5. Formulación de objeciones al reconocimiento de Estados Unidos a la soberanía de Marruecos sobre el Sáhara. Cuando el presidente Trump reconoció, al final de su mandato, la soberanía marroquí sobre el Sáhara, la casi totalidad de los medios españoles criticaron con dureza esta declaración. Pero lo cierto es que no hubo protesta formal y que la carta de Sánchez a Mohamed VI fue en la misma dirección. Parece lógico, pero lamentable, que no se haya aprovechado la cumbre para recordar la doctrina de la ONU con respecto a la descolonización del Sáhara, en una causa, la de los saharauis que el Gobierno ha abandonado, perjudicando de esta forma, seriamente, nuestras relaciones con Argelia.
6. Falsa sensación de que España ha vuelto al centro de la política internacional. España no ha vuelto al centro de la política europea, como prometió al llegar al poder Rodríguez Zapatero, y la historia de nuestras relaciones con Estados Unidos en los últimos años ha estado marcada por bandazos que van desde la sumisión absoluta a los desaires innecesarios.

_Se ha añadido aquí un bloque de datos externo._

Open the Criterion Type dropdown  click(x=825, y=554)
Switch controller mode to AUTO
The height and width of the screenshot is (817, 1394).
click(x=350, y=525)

Lo cierto es que España no cuenta con amigos y aliados firmes en Europa, ni en Iberoamérica, con la profusión reciente de regímenes populistas de izquierda, ni tampoco en horizontes más lejanos. Cuando Biden se reúne con los líderes europeos no convoca al presidente del Gobierno español, y España estuvo extrañamente ausente de la reciente cumbre de las Américas.
7. Falta de iniciativas o avances para parar la guerra de Ucrania. El «Plan Estratégico» señaló a Rusia como el responsable de la agresión a Ucrania y a China como país que tiende a subvertir el actual orden internacional. Parecía, con la presencia de los mandatarios de cuatro grandes países de la cuenca Asia-Pacífico, que la OTAN pretende sumarlas a su alianza estratégica.
Han transcurrido varias semanas desde entonces y la guerra continúa. No se han abierto nuevos caminos para la paz y los informativos de todo el mundo siguen mostrando la terrible estela de odios, muertos y destrucciones en una parte notable del país.